This philosophy is false.   (I’ll sometimes call this view “~P.”)  Of course so is the philosophy “Always procrastinate,” and I’l use the abbreviation “P!”)

I have found myself doubtful about ~P. I have spent time driving, for example, considering whether a crucial historical character Jesus himself always eschewed it. The story of his Big Three Years is hardly one of postponement.  But what was he doing during the 6 months before his campaign began? Three years is a short time. If the negative philosophy contra procrastinatory postponement were true, then should He not have gotten on the stick early? One does not create a courageous radical spiritual group hauling wood, chopping it up,  and then putting it back together again (sort of) as tables, chairs, frames for houses, and so forth. One can easily imagine J. as carpenter, as discussing the future with his mother, and as putting his feet on a recently made table, sitting in an old chair made by his father long ago, leaning back, putting his feet up,  having a sip or two, and  engaging in dialogue his spiritual buddies, mentors, and teachers. . . .Even reading scripture or rhythmically reciting scripture to himself (or others), for God only knows what purpose. . . . Or wondering what it will be like when he actually meets the current radical prophet, John of the River, and hears a voice thundering, or then again, whispering.   

But enough!

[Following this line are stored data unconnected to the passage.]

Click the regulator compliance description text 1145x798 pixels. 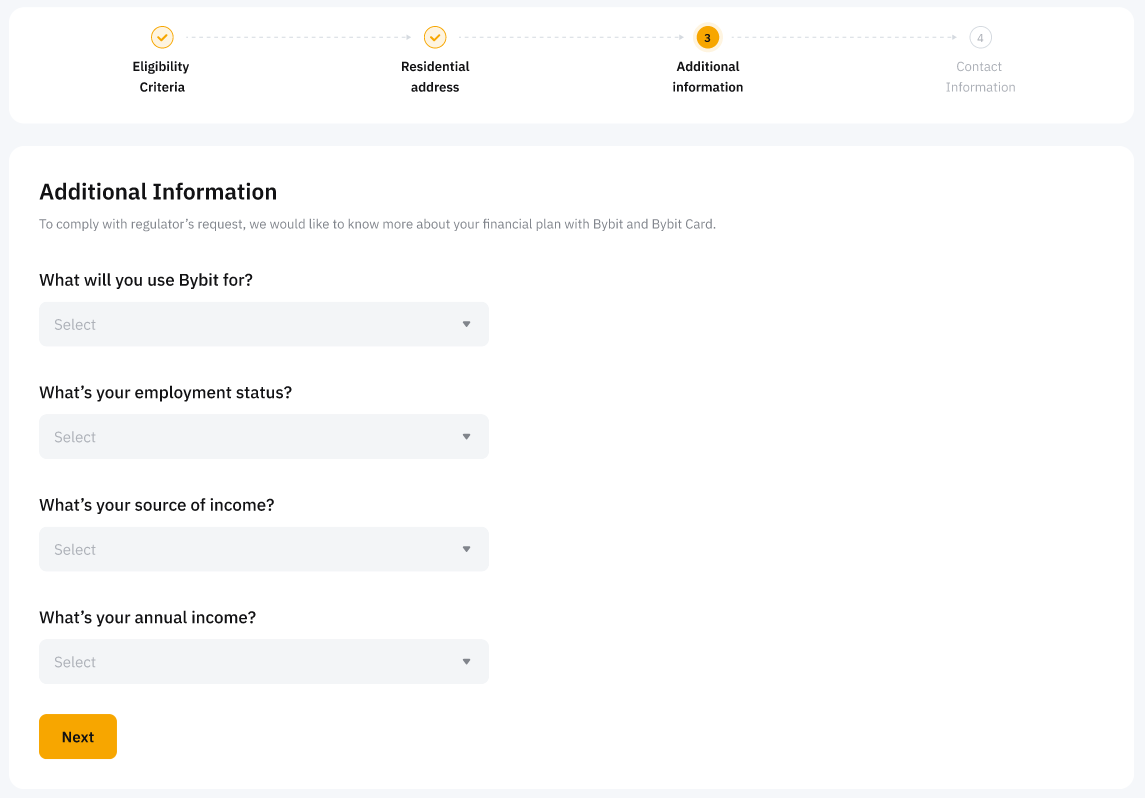tap(377, 224)
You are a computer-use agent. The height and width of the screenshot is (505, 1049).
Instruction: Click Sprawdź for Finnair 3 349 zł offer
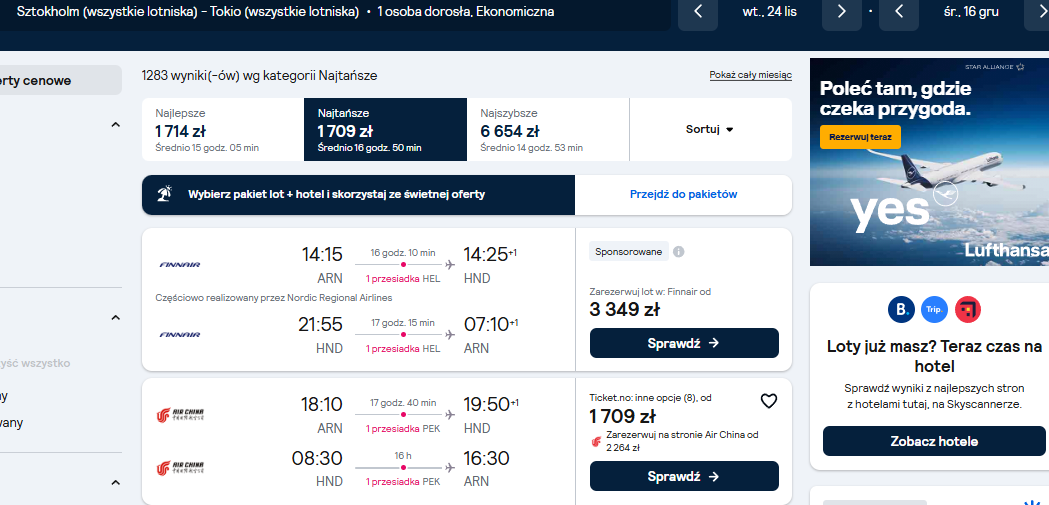(684, 343)
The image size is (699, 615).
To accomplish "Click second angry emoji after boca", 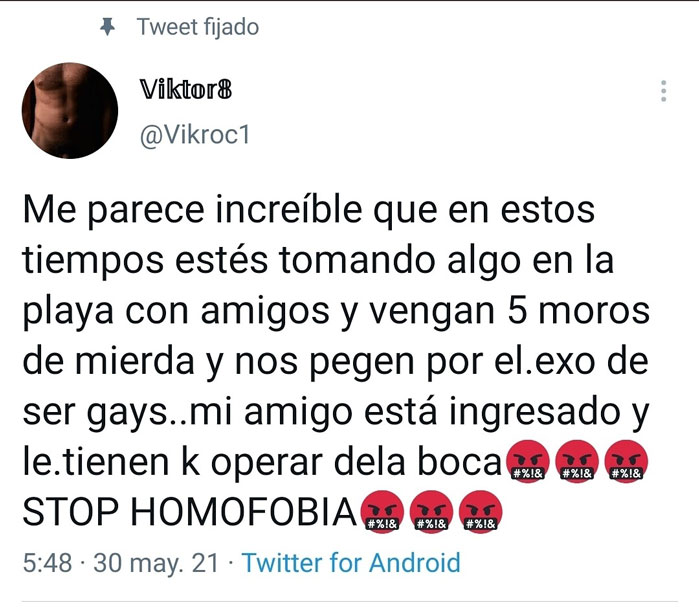I will pos(577,462).
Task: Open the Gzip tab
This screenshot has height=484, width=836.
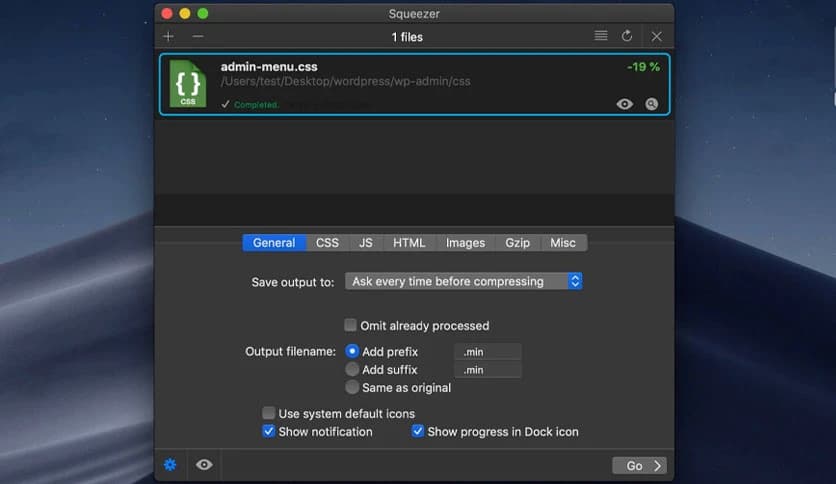Action: tap(517, 243)
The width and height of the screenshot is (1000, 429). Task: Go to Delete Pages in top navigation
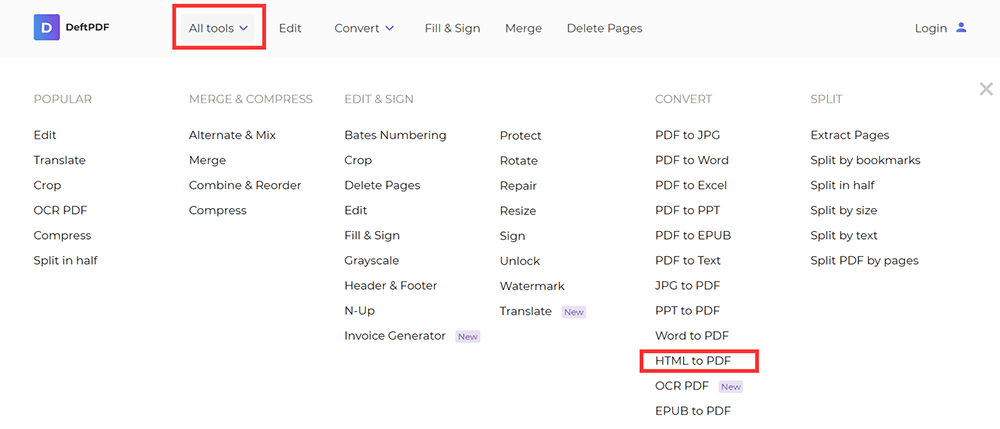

The negative critique  of  (or negative philosophy regarding  procrastination) ~P is false, since it is not always true  It will upset you. It will make you unhappy. It will imprison you and thereby deny you the primary values of the Modern Age, human dignity and freedom. 

Sometimes some procrastination is a very good thing, even for (and sometimes even especially for) lawyers, sometimes not, and this important piece of wisdom can be true for many reasons.   It cannot, of course always be a good thing.  This is true for logical reasons. If for every decision, carrying it out was always procrastinated, then nothing—absolutely nothing professionally—would always get done, at least some of us. But statutes of limitation or repose are something to which there must be conformity, a client’s will must be completely prepared before he croaks or goes stark raving mad, requests for admission must be answered, often timely, and objections to proposed evidence at trial must be made right away. 

Nevertheless, sometime, however  procrastination is a very good thing, even for lawyers.  (I’ll call this thesis “+P, and when I’m referring to it neutral or undecided, I call it simply “P.”) It is distinguishable, obviously, from P!.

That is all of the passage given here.